Luffy's weaker than WWH though so it doesn't make much of a difference. But tossing Reed far, far away works just as well.


----------



## neodragzero (May 7, 2008)

What exactly was that projectile that Taskmaster fired upon Reed in Civil War? Keep in mind that I consider what Mark Millar did in that event to be...kind of dumb.


----------



## Dave (May 7, 2008)

Hasn't Reed given himself close to Thing level strength before?

He's fighting Namor:




"You can't hurt me physically Namor, I'm indestructible."

Fights Onslaught:
Link removed


----------



## Shadow Replication 1480 (May 7, 2008)

Blaizen said:


> Nullify how? being able to stretch better won't help him catch Luffy with Soru who can then strike his head.


If he strikes him in the body with Whip or Bullet, Luffy's pretty much done half the job for him by immersing half of his fist/leg in Reed's body. Moving as fast as Soru is something he doesn't do when retracting his limbs with single strikes like those I just mentioned.



> How will reed dodge Gatling gun anyways. How will Reed have time to stretch anyways? Luffy is much faster than a bullet, he'll move so fast and strike the much slower Reed on the head.


He probably wouldn't dodge Gatling, so he'd need to take Luffy down before he uses it. As for the time thing, Reed doesn't really need time to stretch as it happens at will, though he needs a bit of time to do stuff like make his hands into weapons(though they'd be practically useless against Luffy).



> What exactly was that projectile that Taskmaster fired upon Reed in Civil War? Keep in mind that I consider what Mark Millar did in that event to be...kind of dumb.

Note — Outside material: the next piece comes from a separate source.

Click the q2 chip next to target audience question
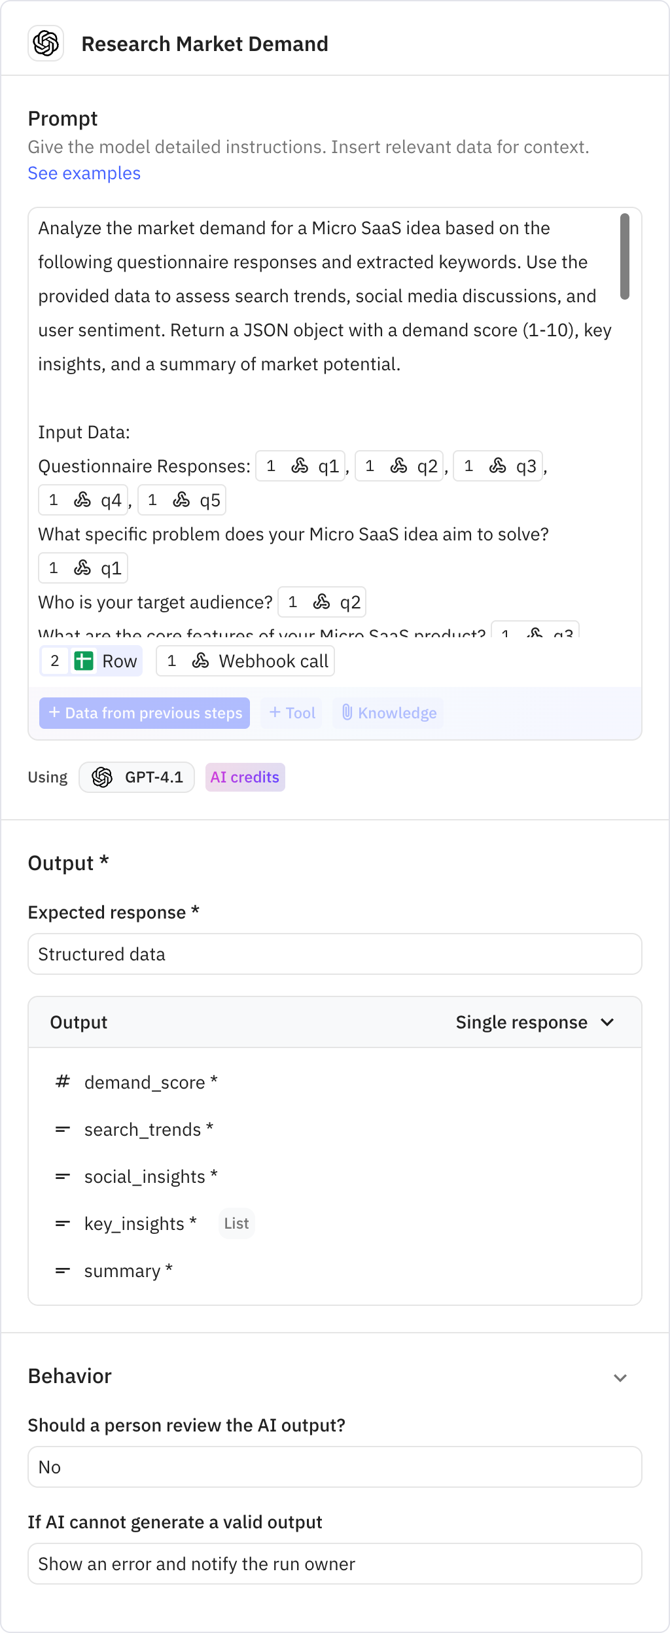Screen dimensions: 670x1633 322,602
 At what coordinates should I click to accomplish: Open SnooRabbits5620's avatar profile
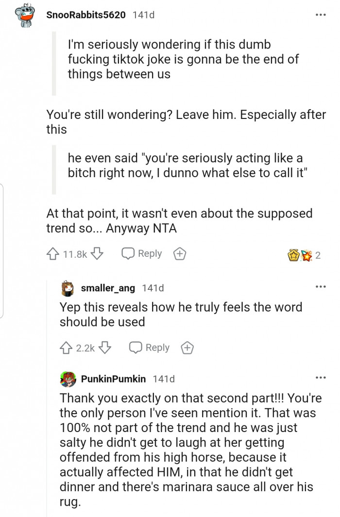point(24,16)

Just do like I do and pretend it never happened. Makes things much easier. Fucking Penance...


----------



## Blaizen (May 8, 2008)

Shadow Replication 1480 said:


> If he strikes him in the body with Whip or Bullet, Luffy's pretty much done half the job for him by immersing half of his fist/leg in Reed's body. Moving as fast as Soru is something he doesn't do when retracting his limbs with single strikes like those I just mentioned.
> 
> 
> He probably wouldn't dodge Gatling, so he'd need to take Luffy down before he uses it. As for the time thing, Reed doesn't really need time to stretch as it happens at will, though he needs a bit of time to do stuff like make his hands into weapons(though they'd be practically useless against Luffy).
> ...



1. really, what if he uses soru and then punches his face instead of striking and then using soru?

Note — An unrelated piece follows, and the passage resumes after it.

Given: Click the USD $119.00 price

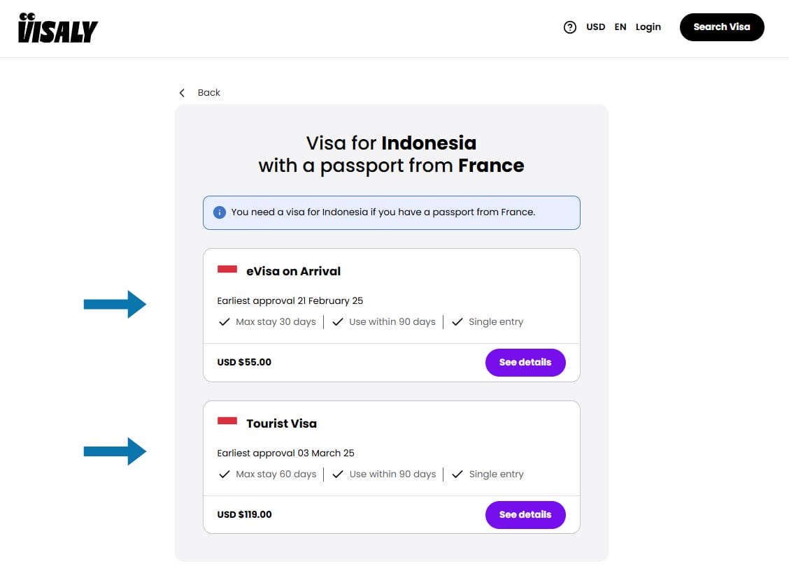Looking at the screenshot, I should (x=245, y=515).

2. True but his reaction speed is not good enough for him to register Luffy even beggining to move, kinda like a bullet.

3. Erm, i'll assume that wasn't directed at me...


----------



## The World (May 8, 2008)

wiesmann said:


> [YOUTUBE]http://www.youtube.com/watch?v=YEv6i-lhIWc[/YOUTUBE]



You made my day that much better.


----------



## Shadow Replication 1480 (May 8, 2008)

Blaizen said:


> 1. really, what if he uses soru and then punches his face instead of striking and then using soru?


If he goes for the face, he's probably going to win, if he goes for the body, he's probably going to lose. Good enough for you?



> 2. True but his reaction speed is not good enough for him to register Luffy even beggining to move, kinda like a bullet.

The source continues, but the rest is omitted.